You could use a defaultdict and simplify the code to

def insert(self, k, v): 
   if isinstance(v, list):
      self.dict[k]+=v
   else:
      self.dict[k].append(v)

Note that in this case the dictionary would need to be defined as:

self.dict = defaultdict(list)

Or, if you want to associate a set to your keys you could just change it to defaultdict(set) and use:

def insert(self, k, v): 
   if isinstance(v, list):
      self.dict[k]|=set(v)
   else:
      self.dict[k].add(v)

Answer 2

def insert(k, v): entries = self.dict.setdefault(k, set()) if isinstance(v, list): entries.update(v) else: entries.add(v)

Answer 3

Without any changes to the types you use, you can also just do the following in one line:

def insert(k, v): 
    d.setdefault(k, []).extend(v if isinstance(v, list) else [v])

Or, when using sets:

def insert(k, v): 
    d.setdefault(k, set()).update(v if isinstance(v, list) else [v])

Answer 4

Here's an exercise in the problem showing use of exception handling and limited recursion - this may be the most efficient way to do it.
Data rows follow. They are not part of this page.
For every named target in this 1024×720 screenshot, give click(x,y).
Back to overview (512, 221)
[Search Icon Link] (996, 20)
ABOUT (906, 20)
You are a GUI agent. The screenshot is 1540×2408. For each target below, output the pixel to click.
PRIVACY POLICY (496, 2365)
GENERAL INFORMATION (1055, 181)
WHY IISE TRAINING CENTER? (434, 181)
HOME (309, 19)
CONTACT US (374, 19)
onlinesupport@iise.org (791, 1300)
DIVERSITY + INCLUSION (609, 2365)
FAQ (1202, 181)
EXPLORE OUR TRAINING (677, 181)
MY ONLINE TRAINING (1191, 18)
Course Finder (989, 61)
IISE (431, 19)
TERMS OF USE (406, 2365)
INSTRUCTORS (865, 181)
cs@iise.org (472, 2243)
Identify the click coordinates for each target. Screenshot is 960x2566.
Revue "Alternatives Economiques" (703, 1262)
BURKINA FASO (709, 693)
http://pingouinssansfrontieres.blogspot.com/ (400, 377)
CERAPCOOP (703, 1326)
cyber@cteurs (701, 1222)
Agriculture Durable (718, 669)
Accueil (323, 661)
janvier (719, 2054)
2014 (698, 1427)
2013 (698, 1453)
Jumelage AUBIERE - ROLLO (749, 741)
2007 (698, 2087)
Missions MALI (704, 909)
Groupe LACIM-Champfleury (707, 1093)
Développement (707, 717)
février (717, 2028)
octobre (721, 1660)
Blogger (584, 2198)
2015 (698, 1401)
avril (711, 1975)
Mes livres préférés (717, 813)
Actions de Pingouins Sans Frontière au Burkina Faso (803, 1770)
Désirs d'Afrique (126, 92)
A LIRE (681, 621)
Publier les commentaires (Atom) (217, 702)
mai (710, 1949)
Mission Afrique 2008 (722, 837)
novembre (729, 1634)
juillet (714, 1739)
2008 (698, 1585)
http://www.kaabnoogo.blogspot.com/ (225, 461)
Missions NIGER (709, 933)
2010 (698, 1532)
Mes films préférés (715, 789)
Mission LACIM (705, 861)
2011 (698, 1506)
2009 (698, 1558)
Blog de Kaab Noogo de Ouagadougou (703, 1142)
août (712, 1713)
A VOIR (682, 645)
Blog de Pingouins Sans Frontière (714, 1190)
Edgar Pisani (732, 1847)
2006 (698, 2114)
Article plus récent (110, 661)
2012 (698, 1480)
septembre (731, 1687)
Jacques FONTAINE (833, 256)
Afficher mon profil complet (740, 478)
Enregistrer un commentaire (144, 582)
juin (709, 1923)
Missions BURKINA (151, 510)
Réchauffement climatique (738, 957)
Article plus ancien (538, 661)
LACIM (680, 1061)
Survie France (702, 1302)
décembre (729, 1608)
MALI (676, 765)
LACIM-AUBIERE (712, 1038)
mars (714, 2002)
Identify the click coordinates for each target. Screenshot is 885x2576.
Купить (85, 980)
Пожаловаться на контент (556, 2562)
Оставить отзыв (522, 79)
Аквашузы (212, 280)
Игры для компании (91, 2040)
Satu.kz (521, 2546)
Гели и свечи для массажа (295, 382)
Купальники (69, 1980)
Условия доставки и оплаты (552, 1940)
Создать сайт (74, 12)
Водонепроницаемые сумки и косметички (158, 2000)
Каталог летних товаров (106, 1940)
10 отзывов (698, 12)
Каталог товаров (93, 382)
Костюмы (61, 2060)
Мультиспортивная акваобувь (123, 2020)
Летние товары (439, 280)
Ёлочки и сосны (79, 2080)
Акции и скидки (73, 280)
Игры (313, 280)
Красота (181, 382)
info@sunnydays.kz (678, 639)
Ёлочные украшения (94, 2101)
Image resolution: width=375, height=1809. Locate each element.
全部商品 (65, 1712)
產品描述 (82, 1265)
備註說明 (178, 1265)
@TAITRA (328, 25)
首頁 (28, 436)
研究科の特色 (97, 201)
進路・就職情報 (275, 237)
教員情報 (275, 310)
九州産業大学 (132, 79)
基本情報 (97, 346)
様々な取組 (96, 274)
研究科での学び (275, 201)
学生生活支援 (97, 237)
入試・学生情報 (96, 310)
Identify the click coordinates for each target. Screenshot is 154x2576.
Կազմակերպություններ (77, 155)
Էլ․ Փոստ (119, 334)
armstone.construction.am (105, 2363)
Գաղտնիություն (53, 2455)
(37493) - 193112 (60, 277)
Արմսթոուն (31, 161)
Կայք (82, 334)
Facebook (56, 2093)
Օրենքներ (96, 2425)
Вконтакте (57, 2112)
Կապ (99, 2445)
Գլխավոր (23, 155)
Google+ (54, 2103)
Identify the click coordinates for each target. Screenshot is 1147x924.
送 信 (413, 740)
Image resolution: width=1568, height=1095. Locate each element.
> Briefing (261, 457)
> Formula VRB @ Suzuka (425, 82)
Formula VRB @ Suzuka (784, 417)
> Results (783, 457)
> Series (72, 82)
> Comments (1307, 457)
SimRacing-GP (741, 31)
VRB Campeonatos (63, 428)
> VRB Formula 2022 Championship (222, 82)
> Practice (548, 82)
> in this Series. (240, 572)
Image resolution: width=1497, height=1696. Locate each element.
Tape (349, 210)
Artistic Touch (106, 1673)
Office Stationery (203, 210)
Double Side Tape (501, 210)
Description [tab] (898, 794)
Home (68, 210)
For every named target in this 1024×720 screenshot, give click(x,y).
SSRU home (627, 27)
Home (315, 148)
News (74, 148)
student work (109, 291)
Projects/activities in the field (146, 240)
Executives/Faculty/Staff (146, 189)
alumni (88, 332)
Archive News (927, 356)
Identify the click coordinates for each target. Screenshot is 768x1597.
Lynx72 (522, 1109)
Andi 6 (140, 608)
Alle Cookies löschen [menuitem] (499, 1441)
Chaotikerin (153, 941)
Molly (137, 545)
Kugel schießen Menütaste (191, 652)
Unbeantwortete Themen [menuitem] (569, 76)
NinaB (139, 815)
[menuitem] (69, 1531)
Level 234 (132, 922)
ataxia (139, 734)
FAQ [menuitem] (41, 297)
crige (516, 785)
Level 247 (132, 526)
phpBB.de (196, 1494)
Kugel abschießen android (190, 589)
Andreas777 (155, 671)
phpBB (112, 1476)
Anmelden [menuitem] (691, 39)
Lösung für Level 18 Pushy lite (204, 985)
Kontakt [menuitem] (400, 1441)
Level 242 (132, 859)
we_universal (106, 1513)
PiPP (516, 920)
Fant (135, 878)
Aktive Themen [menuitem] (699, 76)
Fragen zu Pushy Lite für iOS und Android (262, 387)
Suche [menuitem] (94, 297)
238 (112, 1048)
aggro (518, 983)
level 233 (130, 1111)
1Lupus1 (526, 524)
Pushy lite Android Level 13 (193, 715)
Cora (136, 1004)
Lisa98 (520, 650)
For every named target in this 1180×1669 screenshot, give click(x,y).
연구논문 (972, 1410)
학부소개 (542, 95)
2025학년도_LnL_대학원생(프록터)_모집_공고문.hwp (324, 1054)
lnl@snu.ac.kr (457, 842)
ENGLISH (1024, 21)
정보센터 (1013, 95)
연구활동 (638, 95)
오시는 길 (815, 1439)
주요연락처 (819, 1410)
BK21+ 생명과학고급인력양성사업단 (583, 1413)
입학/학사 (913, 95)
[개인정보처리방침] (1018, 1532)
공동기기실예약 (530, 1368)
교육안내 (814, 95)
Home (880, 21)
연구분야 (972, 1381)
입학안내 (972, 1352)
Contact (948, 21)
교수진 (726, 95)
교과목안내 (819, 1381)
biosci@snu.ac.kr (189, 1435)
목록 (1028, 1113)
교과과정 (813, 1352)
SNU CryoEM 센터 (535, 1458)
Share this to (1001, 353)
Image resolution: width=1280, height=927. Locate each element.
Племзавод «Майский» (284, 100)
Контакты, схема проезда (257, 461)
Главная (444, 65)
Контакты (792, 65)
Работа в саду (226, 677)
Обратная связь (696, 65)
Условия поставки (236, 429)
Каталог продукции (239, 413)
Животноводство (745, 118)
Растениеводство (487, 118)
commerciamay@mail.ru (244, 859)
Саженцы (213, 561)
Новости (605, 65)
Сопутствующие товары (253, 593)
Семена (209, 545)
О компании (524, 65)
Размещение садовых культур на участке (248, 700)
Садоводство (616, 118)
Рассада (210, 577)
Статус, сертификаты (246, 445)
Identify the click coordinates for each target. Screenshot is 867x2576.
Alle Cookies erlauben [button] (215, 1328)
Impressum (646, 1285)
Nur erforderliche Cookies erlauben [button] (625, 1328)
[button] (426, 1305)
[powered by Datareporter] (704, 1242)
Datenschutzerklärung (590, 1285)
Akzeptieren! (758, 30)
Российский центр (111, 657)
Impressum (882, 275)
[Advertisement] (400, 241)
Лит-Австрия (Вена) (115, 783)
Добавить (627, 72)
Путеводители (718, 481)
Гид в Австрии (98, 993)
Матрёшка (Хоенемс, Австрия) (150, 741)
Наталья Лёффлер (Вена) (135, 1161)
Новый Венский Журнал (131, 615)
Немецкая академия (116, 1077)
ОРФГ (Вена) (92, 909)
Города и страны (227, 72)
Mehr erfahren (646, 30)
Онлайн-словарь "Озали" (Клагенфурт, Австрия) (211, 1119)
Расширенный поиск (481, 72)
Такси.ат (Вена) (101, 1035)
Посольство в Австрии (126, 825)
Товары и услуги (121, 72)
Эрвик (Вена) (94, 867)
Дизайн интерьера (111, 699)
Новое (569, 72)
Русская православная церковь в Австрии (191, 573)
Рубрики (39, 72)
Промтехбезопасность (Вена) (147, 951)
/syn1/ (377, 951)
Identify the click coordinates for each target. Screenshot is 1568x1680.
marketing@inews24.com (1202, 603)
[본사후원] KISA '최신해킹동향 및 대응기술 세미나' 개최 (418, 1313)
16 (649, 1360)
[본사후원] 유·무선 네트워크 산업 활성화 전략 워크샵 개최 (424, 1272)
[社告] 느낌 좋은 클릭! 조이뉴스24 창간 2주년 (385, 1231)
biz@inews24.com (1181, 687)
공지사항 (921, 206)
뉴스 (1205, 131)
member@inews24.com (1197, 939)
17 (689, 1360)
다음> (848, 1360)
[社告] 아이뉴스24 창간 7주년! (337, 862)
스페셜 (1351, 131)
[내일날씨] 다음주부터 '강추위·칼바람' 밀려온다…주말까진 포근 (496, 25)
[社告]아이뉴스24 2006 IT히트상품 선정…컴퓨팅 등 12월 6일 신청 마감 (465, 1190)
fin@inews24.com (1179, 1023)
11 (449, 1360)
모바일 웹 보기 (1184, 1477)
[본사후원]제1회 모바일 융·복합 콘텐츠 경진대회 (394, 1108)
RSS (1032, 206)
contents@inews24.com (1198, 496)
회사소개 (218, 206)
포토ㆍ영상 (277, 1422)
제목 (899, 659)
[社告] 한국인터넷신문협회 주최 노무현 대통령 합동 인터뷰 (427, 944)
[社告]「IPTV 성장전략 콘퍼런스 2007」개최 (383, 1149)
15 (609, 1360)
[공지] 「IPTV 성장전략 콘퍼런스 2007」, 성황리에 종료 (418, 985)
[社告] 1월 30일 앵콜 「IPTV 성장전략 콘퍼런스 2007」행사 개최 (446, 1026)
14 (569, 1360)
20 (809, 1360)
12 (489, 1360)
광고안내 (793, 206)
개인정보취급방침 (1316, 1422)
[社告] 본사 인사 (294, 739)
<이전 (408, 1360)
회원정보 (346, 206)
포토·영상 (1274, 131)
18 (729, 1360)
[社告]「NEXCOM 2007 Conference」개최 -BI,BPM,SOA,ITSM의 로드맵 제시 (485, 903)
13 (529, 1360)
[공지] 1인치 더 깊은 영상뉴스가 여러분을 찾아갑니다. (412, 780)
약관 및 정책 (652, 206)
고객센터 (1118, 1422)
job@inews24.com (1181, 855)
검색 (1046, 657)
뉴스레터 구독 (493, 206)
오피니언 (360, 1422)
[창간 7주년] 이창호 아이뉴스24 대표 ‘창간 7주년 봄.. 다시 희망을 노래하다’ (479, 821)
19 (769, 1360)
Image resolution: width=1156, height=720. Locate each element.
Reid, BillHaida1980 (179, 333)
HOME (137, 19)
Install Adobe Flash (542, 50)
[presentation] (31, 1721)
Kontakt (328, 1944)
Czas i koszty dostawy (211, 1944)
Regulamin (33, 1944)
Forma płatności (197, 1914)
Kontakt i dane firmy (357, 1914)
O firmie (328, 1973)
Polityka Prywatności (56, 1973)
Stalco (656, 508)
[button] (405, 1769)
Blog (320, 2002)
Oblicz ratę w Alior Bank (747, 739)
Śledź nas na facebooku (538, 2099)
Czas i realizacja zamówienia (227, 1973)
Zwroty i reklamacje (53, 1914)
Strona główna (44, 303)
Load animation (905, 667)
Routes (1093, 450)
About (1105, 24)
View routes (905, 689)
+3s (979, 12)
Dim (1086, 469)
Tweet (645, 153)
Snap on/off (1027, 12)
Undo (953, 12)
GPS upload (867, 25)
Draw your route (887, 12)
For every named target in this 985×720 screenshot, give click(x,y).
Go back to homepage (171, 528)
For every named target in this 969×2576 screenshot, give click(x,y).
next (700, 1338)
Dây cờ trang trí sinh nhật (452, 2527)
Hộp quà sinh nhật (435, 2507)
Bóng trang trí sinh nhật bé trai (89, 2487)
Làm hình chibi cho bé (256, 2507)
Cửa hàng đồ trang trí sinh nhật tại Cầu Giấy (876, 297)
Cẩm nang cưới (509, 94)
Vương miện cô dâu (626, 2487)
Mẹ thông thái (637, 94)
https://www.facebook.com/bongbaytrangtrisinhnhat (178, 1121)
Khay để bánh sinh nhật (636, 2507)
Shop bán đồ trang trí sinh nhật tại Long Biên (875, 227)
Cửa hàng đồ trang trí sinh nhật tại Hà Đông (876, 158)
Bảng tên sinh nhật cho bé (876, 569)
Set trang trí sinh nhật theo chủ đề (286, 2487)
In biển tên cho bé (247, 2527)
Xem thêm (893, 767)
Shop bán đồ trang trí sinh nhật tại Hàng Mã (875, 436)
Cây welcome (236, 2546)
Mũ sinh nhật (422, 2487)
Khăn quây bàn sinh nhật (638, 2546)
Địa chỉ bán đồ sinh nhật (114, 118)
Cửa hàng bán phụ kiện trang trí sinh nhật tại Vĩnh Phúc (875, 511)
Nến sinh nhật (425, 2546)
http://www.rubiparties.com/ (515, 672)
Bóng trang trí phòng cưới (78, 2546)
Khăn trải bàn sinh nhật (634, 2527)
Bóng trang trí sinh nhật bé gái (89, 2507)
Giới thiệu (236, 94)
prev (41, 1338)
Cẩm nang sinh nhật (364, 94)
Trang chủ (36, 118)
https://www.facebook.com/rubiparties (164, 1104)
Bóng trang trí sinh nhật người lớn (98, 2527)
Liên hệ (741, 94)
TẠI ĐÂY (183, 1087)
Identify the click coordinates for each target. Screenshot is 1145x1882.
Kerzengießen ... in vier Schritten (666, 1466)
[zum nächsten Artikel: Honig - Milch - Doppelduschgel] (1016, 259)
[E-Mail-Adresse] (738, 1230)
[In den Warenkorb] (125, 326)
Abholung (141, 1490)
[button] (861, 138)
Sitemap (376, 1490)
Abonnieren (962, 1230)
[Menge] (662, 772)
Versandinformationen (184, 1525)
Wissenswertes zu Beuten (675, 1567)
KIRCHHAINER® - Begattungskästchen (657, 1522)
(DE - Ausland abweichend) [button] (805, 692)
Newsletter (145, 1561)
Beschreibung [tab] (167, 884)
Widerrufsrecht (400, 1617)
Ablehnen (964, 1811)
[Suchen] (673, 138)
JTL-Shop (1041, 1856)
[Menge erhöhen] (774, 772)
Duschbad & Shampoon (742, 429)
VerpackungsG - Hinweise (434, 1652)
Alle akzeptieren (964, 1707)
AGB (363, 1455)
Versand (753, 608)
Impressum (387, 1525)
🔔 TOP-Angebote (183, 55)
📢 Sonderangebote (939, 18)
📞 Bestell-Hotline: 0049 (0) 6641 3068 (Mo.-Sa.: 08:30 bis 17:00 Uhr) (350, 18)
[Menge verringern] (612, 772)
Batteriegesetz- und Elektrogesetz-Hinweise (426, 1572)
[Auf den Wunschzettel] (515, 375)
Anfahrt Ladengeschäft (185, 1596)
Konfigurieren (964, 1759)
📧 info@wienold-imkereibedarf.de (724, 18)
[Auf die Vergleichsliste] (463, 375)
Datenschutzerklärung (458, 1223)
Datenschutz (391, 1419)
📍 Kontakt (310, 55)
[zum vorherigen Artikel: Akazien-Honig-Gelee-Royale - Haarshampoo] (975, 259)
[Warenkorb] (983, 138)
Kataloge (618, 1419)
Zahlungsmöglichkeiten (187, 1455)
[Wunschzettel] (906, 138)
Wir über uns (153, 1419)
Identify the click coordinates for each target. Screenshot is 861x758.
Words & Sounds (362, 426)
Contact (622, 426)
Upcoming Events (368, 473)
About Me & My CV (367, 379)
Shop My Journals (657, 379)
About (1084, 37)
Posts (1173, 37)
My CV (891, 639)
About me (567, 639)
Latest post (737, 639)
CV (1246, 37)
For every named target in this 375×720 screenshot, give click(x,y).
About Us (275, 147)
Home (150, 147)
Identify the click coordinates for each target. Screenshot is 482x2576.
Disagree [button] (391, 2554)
Although it 'looks' like the code is larger than other solutions, it compiles down into fewer instructions than the others:

>>> class Foo:
...     def __init__(self):
...         self.dict = {}
... 
...     def insert(self, k, v):
...         try:
...             self.dict[k].extend(v)  # <-- majority of accesses 
...                                     #     only execute this one line.
...         except KeyError:
...             self.dict[k] = []
...             self.insert(k, v)
...         except TypeError:
...             self.dict[k].extend([v])
...             
>>> f = Foo()
>>> f.insert('bob', 1)
>>> f.dict
{'bob': [1]}
>>> f.insert('bob', [3, 4])
>>> f.dict
{'bob': [1, 3, 4]}

I believe this will have the fastest performance assuming most of your data is lists of numbers with only occasional single digits. And that the keys don't vary wildly. The single line self.dict[k].extend(v) should be executed without exceptions the majority of accesses to the object. It incurs no extra cost checking types and testing conditions. Even if single digits were frequent, branching to add them incurs about the same cost as type checking - except this implementation isn't forced to type check every time something is added.